▶ [EXERCISE TEXT]
****************************************

The Congressional Budget Office provided additional details on federal spending this week to members of the Senate Committee on the Budget, in response to questions submitted by committee members.
The QFRs, or Questions for the Record, follow up on a hearing earlier this year that focused on federal discretionary spending in recent years. At that hearing, Assistant Director for Budget Analysis Theresa Gullo said that discretionary spending has fallen since the Budget Control Act took effect in 2011, dropping nearly 17% from 2011 to 2018. At the same time, discretionary spending has exceeded the levels set by the BCA by about $1.4 trillion, or 17%.
Here are some additional data points on federal spending provided by the CBO in response to specific questions from senators:
1) Excluding defense, discretionary spending has been falling relative to the size of the economy and is expected to continue falling.
“Nondefense discretionary spending has fallen relative to the size of the economy over the past 50 years. In 1969, such spending totaled 3.5 percent of gross domestic product (GDP). CBO projects that in 2019 the total will amount to 3.1 percent of GDP and will equal its lowest level as a share of the economy over that period. In 2020, under CBO’s baseline assumptions (in which the nondefense discretionary cap for 2020 is not increased), such spending would equal 2.9 percent of GDP. In CBO’s baseline projections, which incorporate the assumption that discretionary appropriations grow with inflation when not capped, nondefense discretionary spending continues to decline—to 2.5 percent of GDP in 2029.”
2) Most of the increases in the spending caps since 2011 have been defense-related.
“CBO estimates that since the enactment of the Budget Control Act of 2011 (BCA), which established caps on discretionary spending through 2021, $683 billion (or 69 percent) of the total adjustments to those caps has been provided for defense activities: $652 billion for overseas contingency operations, $13 billion for emergency requirements, and $18 billion for disaster relief.”
3) Congress offset its increases in spending in previous budget deals but did not do so in the current deal covering 2018 and 2019.
“The Bipartisan Budget Act of 2013 and the Bipartisan Budget Act of 2015 raised the caps for 2014, 2015, 2016, and 2017. At the time that the 2013 law was under consideration, CBO estimated that other provisions in the act would reduce deficits over the 2014–2023 period by $85 billion—more than offsetting the $63 billion cumulative increase in the 2014 and 2015 discretionary caps. Similarly, CBO estimated that provisions in the 2015 act would reduce deficits by about $80 billion—fully offsetting the $80 billion cumulative increase in the caps that the 2015 act made for 2016 and 2017.

****************************************

▶ [DATASET EXCERPT]
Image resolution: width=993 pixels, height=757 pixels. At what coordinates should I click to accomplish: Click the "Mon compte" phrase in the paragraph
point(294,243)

****************************************

▶ [TASKS TO CARRY OUT]
(a) Decide whether each statement agrees with the text on federal spending. Answer yes or no and quote the words from the text that decide it.
(i) Discretionary spending fell nearly 17% from 2011 to 2018.
(ii) In 1969, nondefense discretionary spending equaled 3.1 percent of GDP.
(iii) The Budget Control Act of 2011 set caps on discretionary spending through 2025.
(b) Answer these questions from the text on federal spending.
(i) What was Theresa Gullo's title?
(ii) How many dollars of the defense adjustments to the caps went to overseas contingency operations?
(iii) By how much did CBO estimate that other provisions in the 2013 act would reduce deficits over the 2014–2023 period?
(c) Resume the text on federal spending after its last sentence and carry it on.
The material is not needed for this work.

▶ [REPLIES]
(a)
(i) Yes: "dropping nearly 17% from 2011 to 2018"
(ii) No: "In 1969, such spending totaled 3.5 percent of gross domestic product (GDP)."
(iii) No: "which established caps on discretionary spending through 2021"

(b)
(i) Assistant Director for Budget Analysis
(ii) $652 billion
(iii) $85 billion

(c)
By contrast, the Bipartisan Budget Act of 2018 only partially offset the cap increases it authorized for 2018 and 2019. CBO estimated that the mandatory spending and revenue provisions would reduce deficits by $38 billion over the 2018–2027 period—$258 billion less than the increase in discretionary spending that would result from raising the caps.”
4) Spending on disaster relief has risen sharply.
“Focusing on the country’s single largest source of federal disaster assistance, the Disaster Relief Fund (DRF, which is administered by FEMA, the Federal Emergency Management Agency), CBO observes that in constant dollars, federal disaster spending has increased significantly over the past three decades, particularly since Hurricane Katrina in 2005. Total federal spending from the DRF totaled about $27 billion in the 1990s and increased dramatically in the past two decades (to $135 billion and $108 billion, respectively).”
5) Mandatory spending is growing much more rapidly than discretionary spending.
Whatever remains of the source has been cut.